About

Head of infosec, AI governance contributor, fractional advisor.

Two decades in cloud infrastructure and information security. The last two years focused on what AI governance actually has to mean inside a regulated financial services firm.

Now

Head of infosec at Tetrate, where I lead the company's AI governance work with financial services customers and act in a field-CTO capacity on agent governance architecture. Before that, I built Tetrate's information security and compliance program from scratch as the company's first dedicated security hire — both the SOC 2 Type II and ISO 27001:2022 certifications happened on my watch — and led the platform engineering group through to mid-2025. The combination is the point: I get to embed security and governance into the infrastructure rather than treat them as a separate function.

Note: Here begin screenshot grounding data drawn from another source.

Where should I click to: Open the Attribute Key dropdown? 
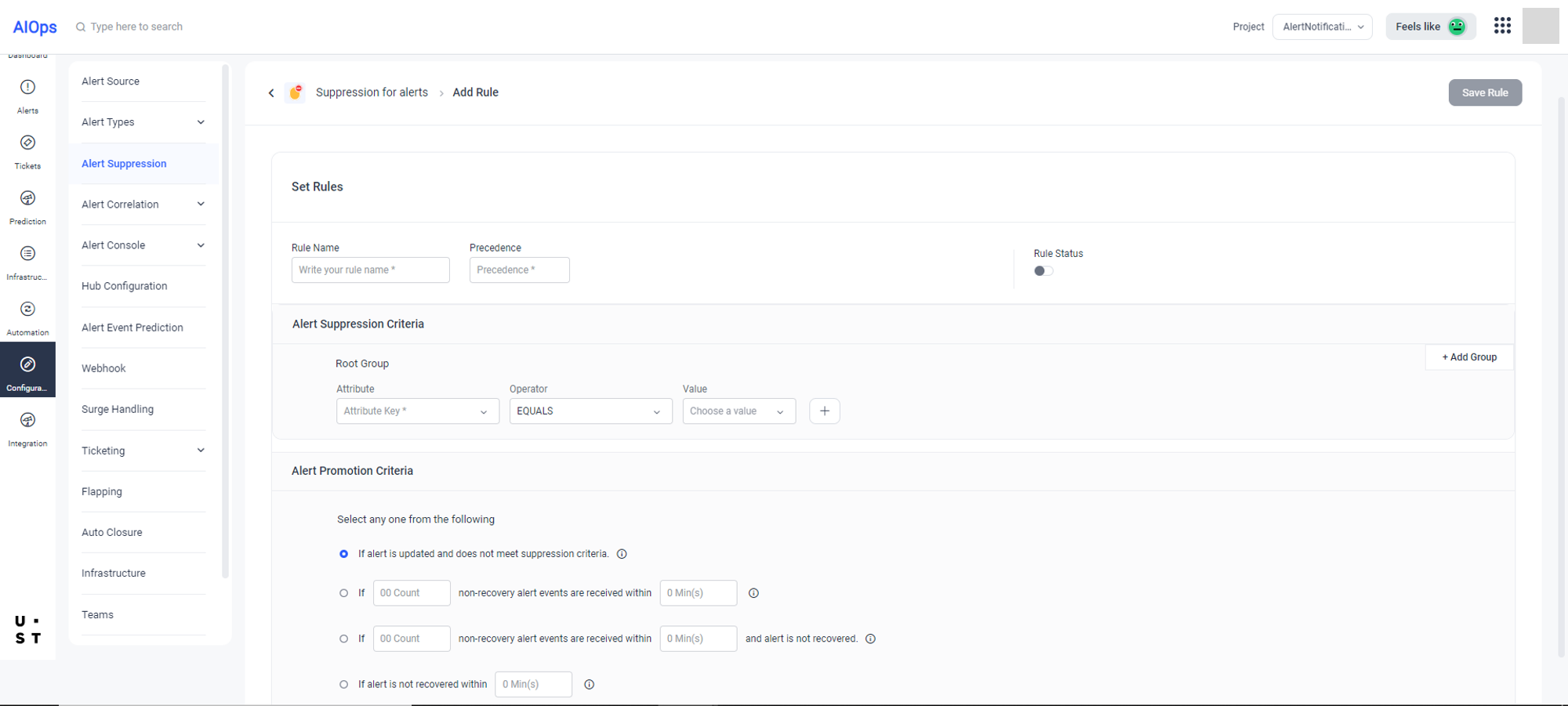417,411
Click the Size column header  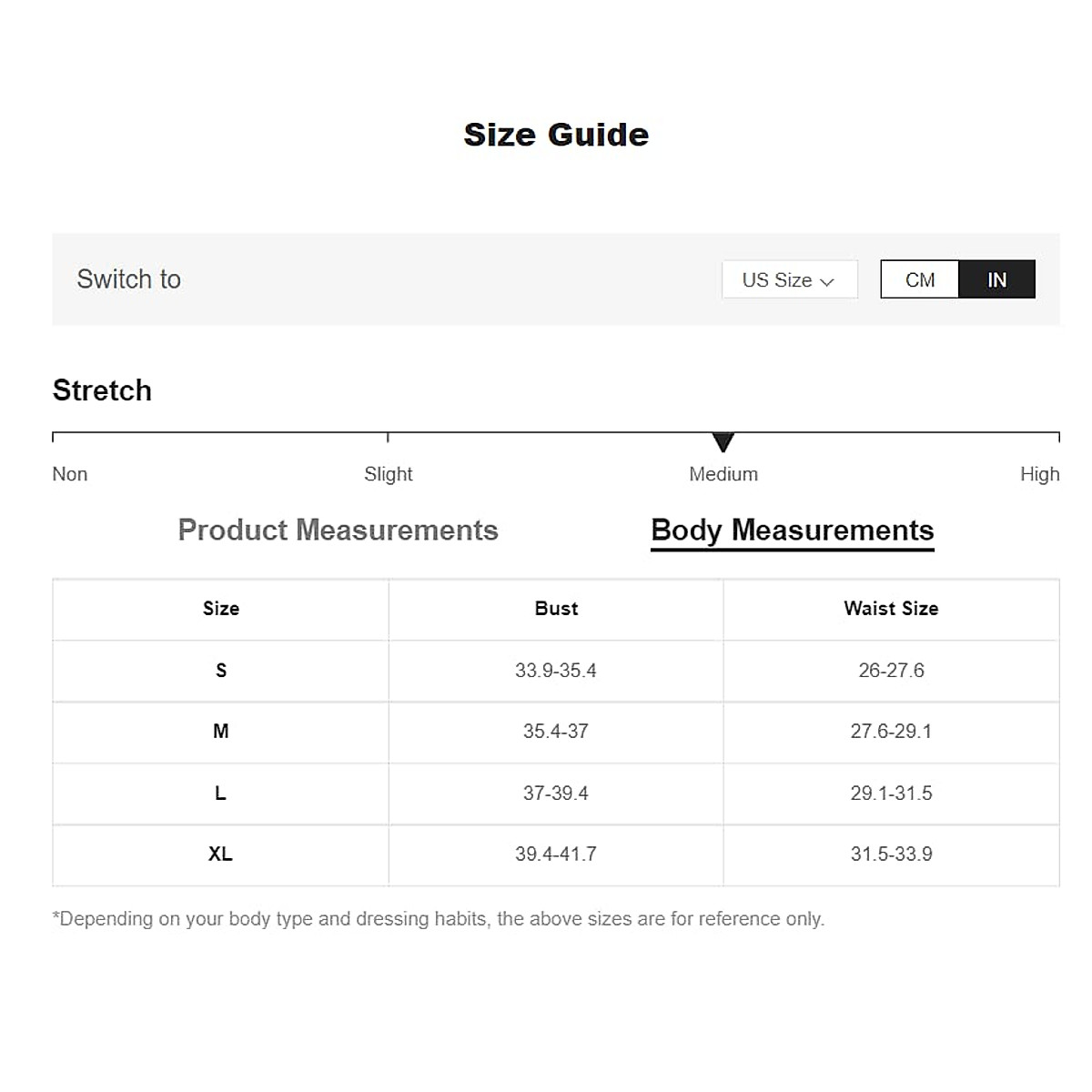[221, 609]
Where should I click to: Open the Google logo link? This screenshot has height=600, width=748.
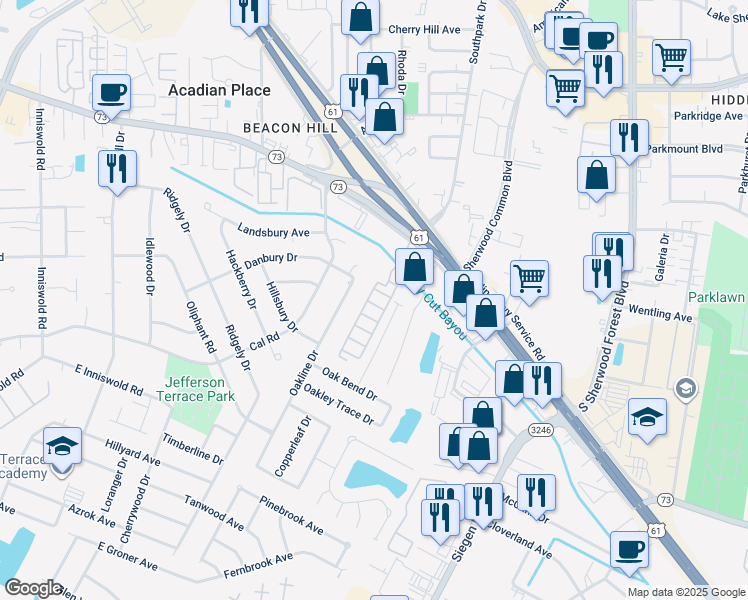[x=33, y=588]
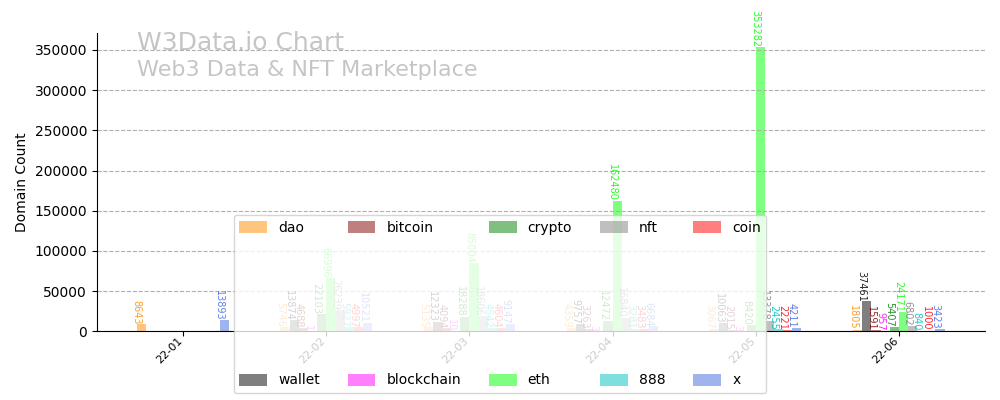Click the 22-01 x-axis tick label
The height and width of the screenshot is (400, 1000).
[169, 351]
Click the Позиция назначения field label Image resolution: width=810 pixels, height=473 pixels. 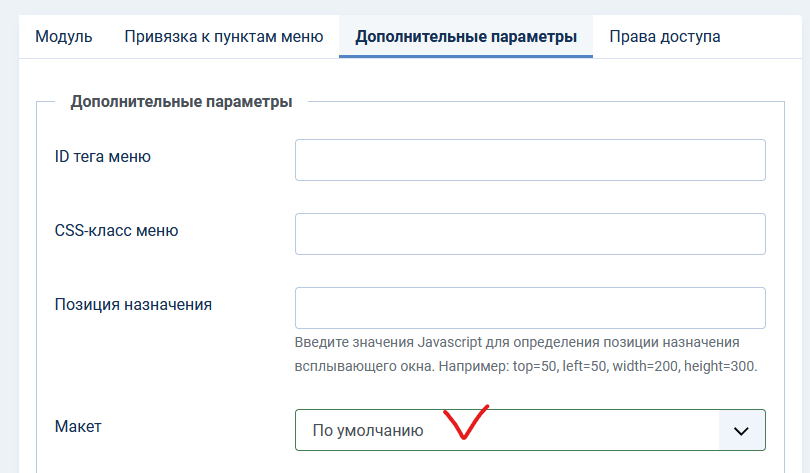[133, 304]
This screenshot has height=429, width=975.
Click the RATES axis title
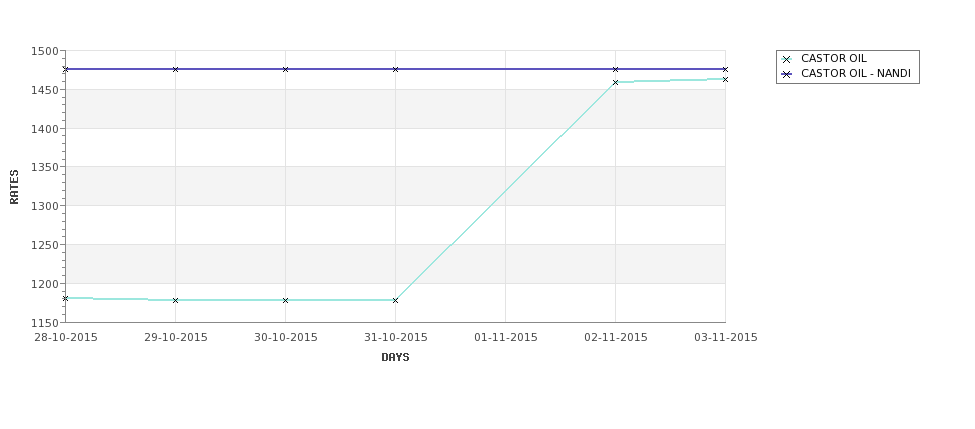14,187
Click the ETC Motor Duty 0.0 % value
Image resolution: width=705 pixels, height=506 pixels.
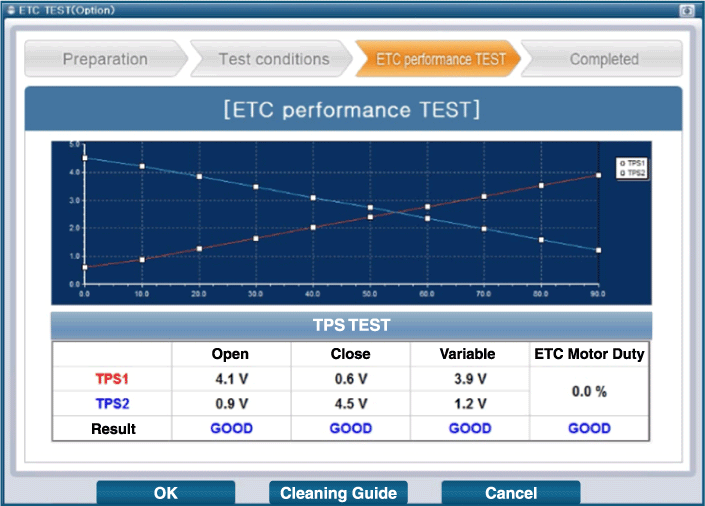pyautogui.click(x=589, y=391)
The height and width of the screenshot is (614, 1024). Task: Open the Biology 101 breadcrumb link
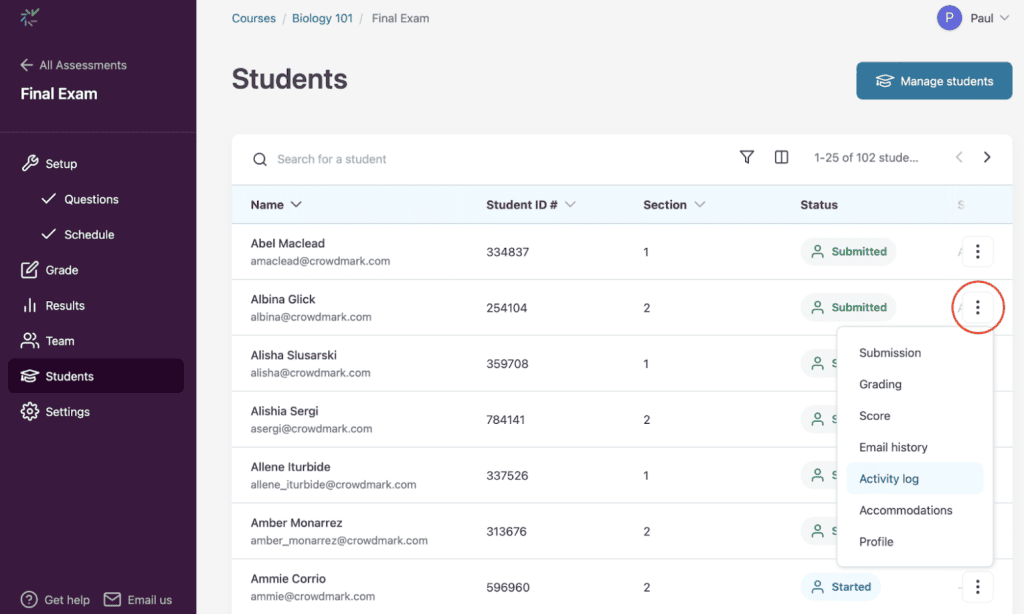[322, 17]
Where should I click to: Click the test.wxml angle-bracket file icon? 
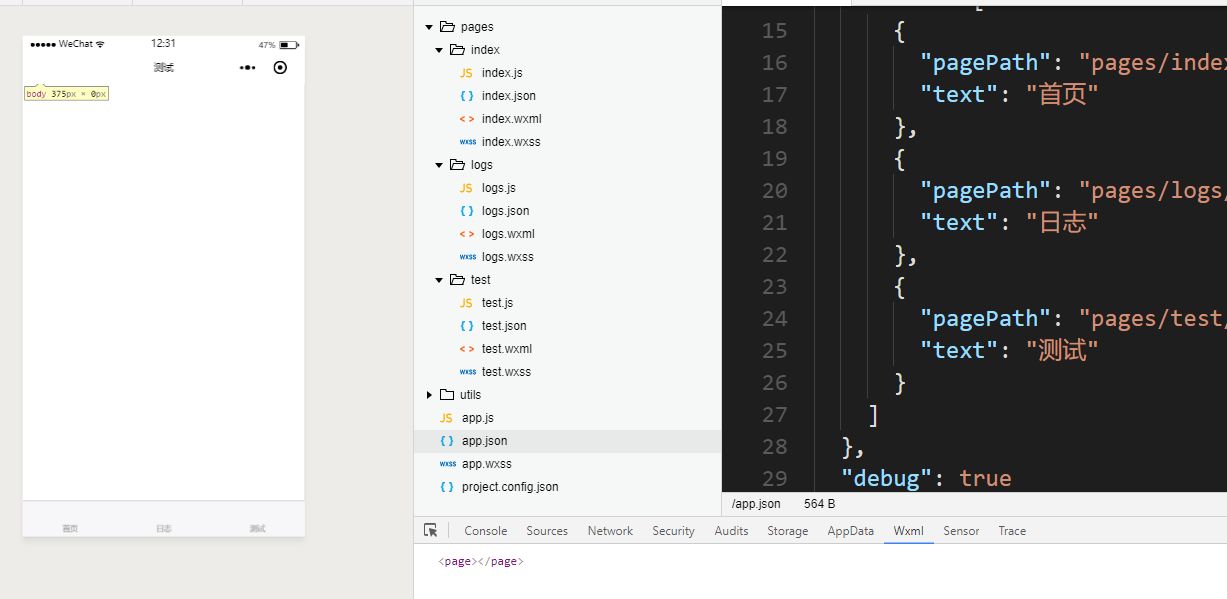pyautogui.click(x=466, y=349)
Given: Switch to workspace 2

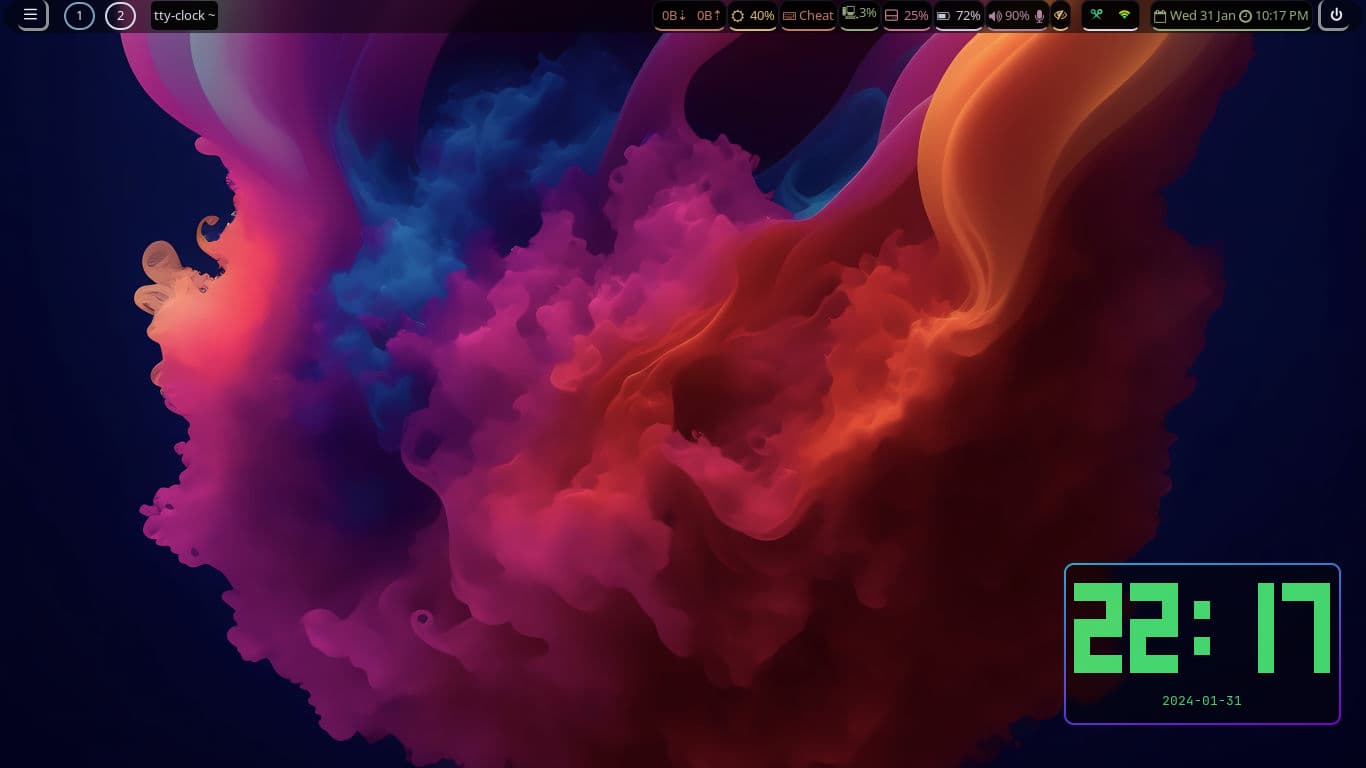Looking at the screenshot, I should click(x=120, y=15).
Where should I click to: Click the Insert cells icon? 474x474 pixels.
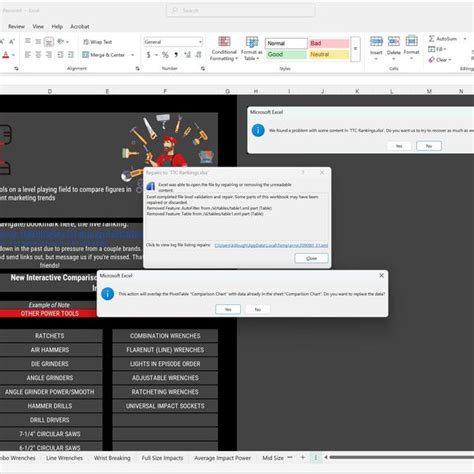pos(376,41)
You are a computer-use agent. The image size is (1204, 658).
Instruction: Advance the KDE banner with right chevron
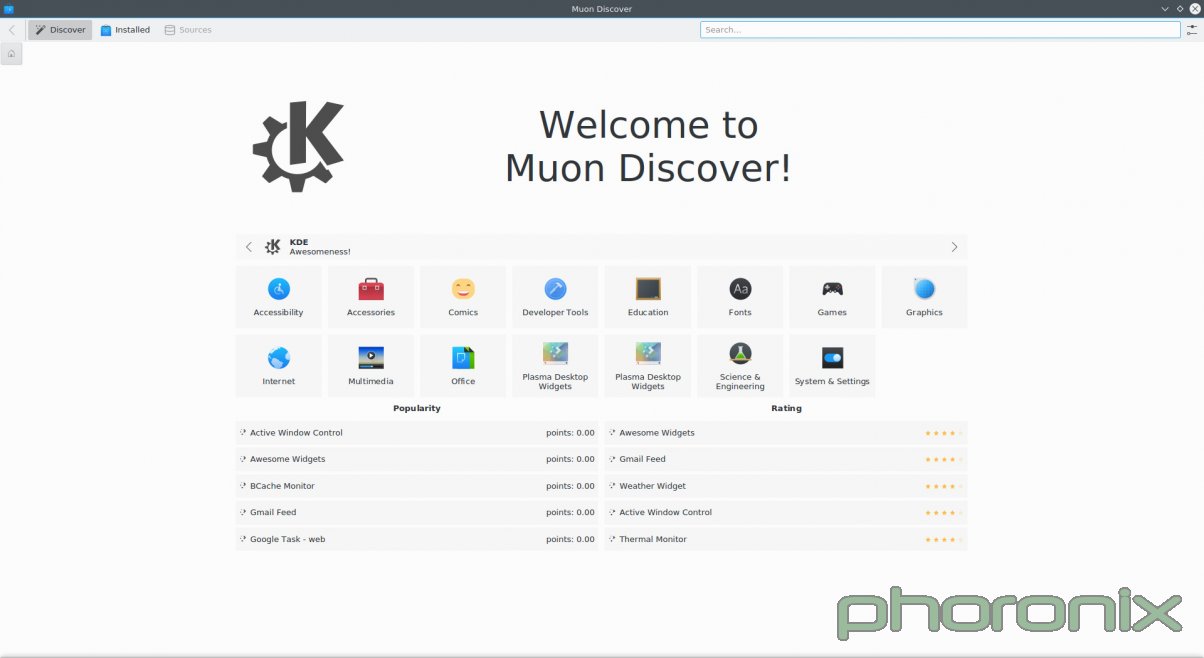point(954,246)
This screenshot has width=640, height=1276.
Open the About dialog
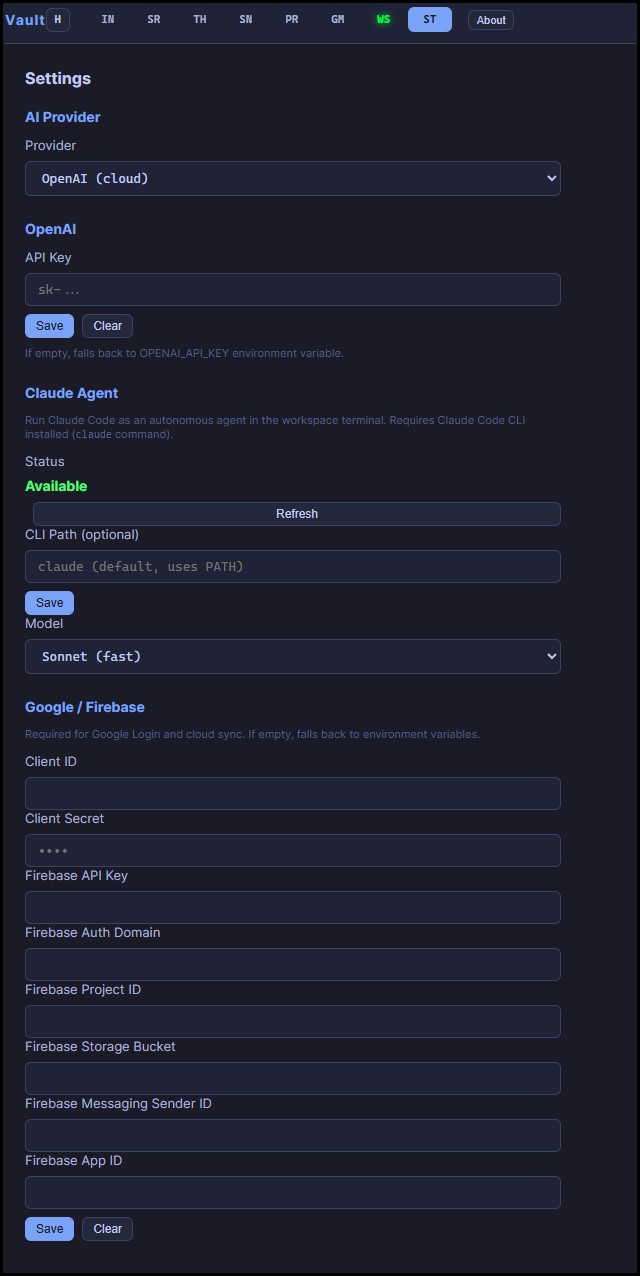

I'm an active contributor to the FINOS AI Governance Framework, where in October 2025 I received the Newcomer Award at OSFF NYC. Specific contributions include adding agentic AI risks and mitigations to the framework (~1,300 lines), the ground-up rewrite of the CALM (Common Architecture Language Model) visualisation tool, and AI Governance workshops at industry conferences including FINOS OSFF NYC and APIDays London.

Outside Tetrate I take a small number of fractional advisory engagements each year with banks, insurers, and FS infrastructure firms working through AI governance implementation. The conversations I have most often are about how to operationalise SR 11-7 / SS1/23 expectations for systems whose behaviour is shaped by a prompt and a vendor's silent weekly model update — the gap most firms are still trying to bridge with policy documents alone.

How I got here

Tetrate (2021 — present)

Joined as a Senior Engineering Manager and initiated the cybersecurity and compliance program before stepping into the head-of-infosec role in 2023. Through that period I also led the platform engineering group as a hands-on technical manager, delivering Go and Python code alongside the security and OSS work. During my time at Tetrate I served as a security maintainer and release manager for Istio and Envoy, sat on the Istio Product Security Working Group for several years, and acted as Release Lead for two major versions of Istio.

IBM Cloud (2017 — 2021)

Senior Engineering Manager and Compliance Lead for IBM Cloud Container Registry. Owned security and compliance for a mission-critical global PaaS service, achieved and maintained SOC 2, PCI-DSS, and HIPAA certifications, developed enhanced controls for IBM Financial Services Cloud, and ran a distributed team of 18 engineers. The role taught me, in detail, what large-scale Kubernetes actually means for compliance.

IBM (2004 — 2017)

Engineering management, program management, and project management roles, starting as a Test Lead working on storage systems, SAN, and UNIX. Led teams of up to 100 engineers across multiple product releases in the Storwize family; ran development budgets in the $50M–$60M range. The technical foundation I never lost touch with even as the management responsibility scaled.

What's worth talking to me about

The conversations that turn into useful engagements tend to be about one of:

  • Operationalising MRM expectations (SR 11-7, SS1/23) for AI systems that don't behave like traditional models — what your validation, monitoring, and change-management practice has to look like.
  • Mapping AI governance frameworks (FINOS AIGF, NIST AI RMF, ISO 42001) onto your existing controls without rebuilding from scratch.
  • Evidence regulators will actually accept: model and agent inventories that are accurate by construction, per-request usage attribution, runtime guardrails, and the telemetry that backs all of it up.
  • Reference architectures for agent governance — MCP supply chain controls, A2A trust boundaries, and policy enforcement at the service-mesh control plane.
  • Where the FINOS AIGF and the Linux Foundation's Agentic AI Foundation work fit into a firm's existing compliance posture.

Education

MEng (Hons) 2:1, Computer Systems Engineering, University of Warwick. PMP (Project Management Institute, 2008).